We have just had a holiday in Porec, in Croatia and liked it very much. Porec is pronounced ‘porridge’, which gave my husband the dubious pleasure of declaring every time we arrived by boat ‘we are slowly turning into porridge’. We arrived by boat quite a lot because our hotel was on an island. The people were very friendly, they tend to greet you in German or Italian (because that’s what most of their visitors speak); a lovely clean place (ten out of ten for spotlessly clean loos!); beautiful scenery, clear water, good food, not expensive to eat out, plenty of warm sunshine. Couldn’t fault it as a holiday destination. Only a 2 hour flight from Birmingham.
Learning the lingo wasn’t easy. I do like to try to be polite but my attempts at ‘Hvala’ (thank you) were mostly greeted with bemused looks.

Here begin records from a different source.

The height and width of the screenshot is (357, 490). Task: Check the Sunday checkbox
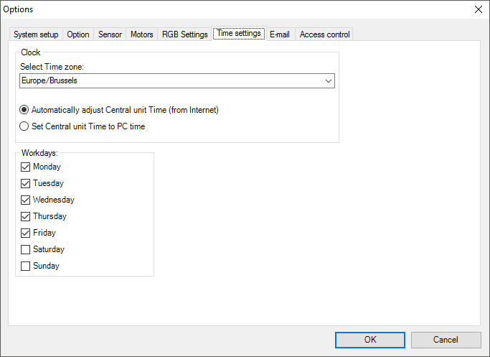[26, 266]
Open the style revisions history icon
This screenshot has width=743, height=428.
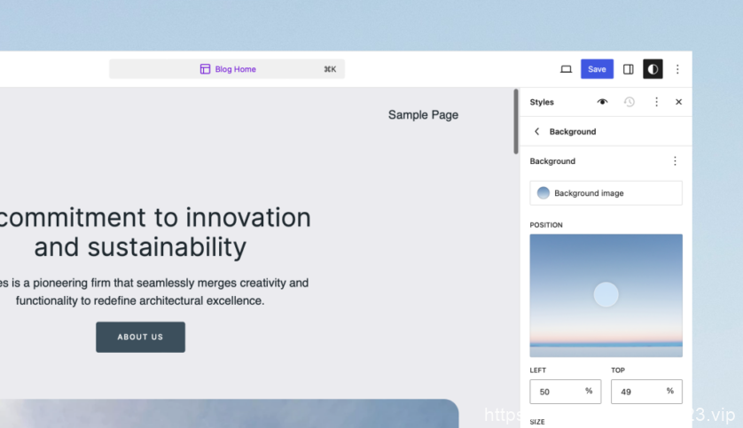630,102
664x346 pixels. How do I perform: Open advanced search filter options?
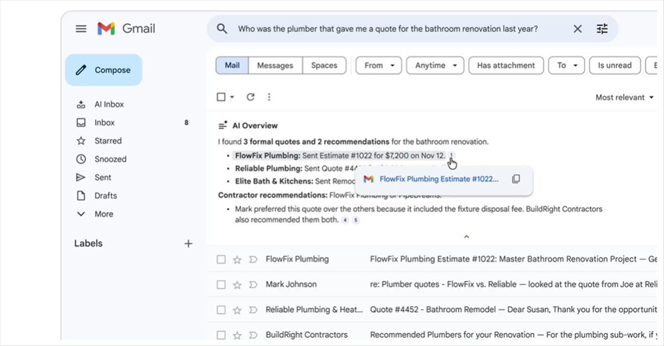click(602, 28)
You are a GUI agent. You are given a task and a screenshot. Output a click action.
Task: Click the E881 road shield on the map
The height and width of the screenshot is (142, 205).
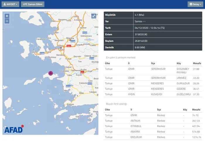pos(69,46)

If I could have mastered the pronunciation, I should have added ‘Ne govorim dobro hrvaski’ (I don’t speak Croatian’) but I think that was already perfectly obvious!

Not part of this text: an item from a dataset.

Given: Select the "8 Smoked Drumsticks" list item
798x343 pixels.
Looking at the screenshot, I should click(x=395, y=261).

The strangest word was ‘Bog’!
Apparently this means ‘hello’ in Croatian. Oddly enough it literally means ‘God’. Curious and rather thought provoking, don’t you think, that a greeting word should draw the Almighty into every encounter. Sadly no-one ever said it to us and it did seem a rather odd word to throw at random strangers so we never risked it.
Next stop: portuguese. I hope to travel to Mozambique in a few months time and am trying to master the basics. On paper it looks like Spanish but it sounds like ‘Spanish spoken by a Russian very fast’. Looking at it written down I can get the gist quite easily (I once spoke Spanish fluently) but learning to actually speak it….. this is going to take some time.
I’m still fighting with the English language so I stand in awe of someone who can say “I once spoke Spanish fluently”.
A friend of mine once described Portuguese as Siciliana spoken with a Shaun Connery accent… but if you don’t speak Sicillian this doesn’t help much.
Well it does help a bit… if only because it made me laugh! Thanks.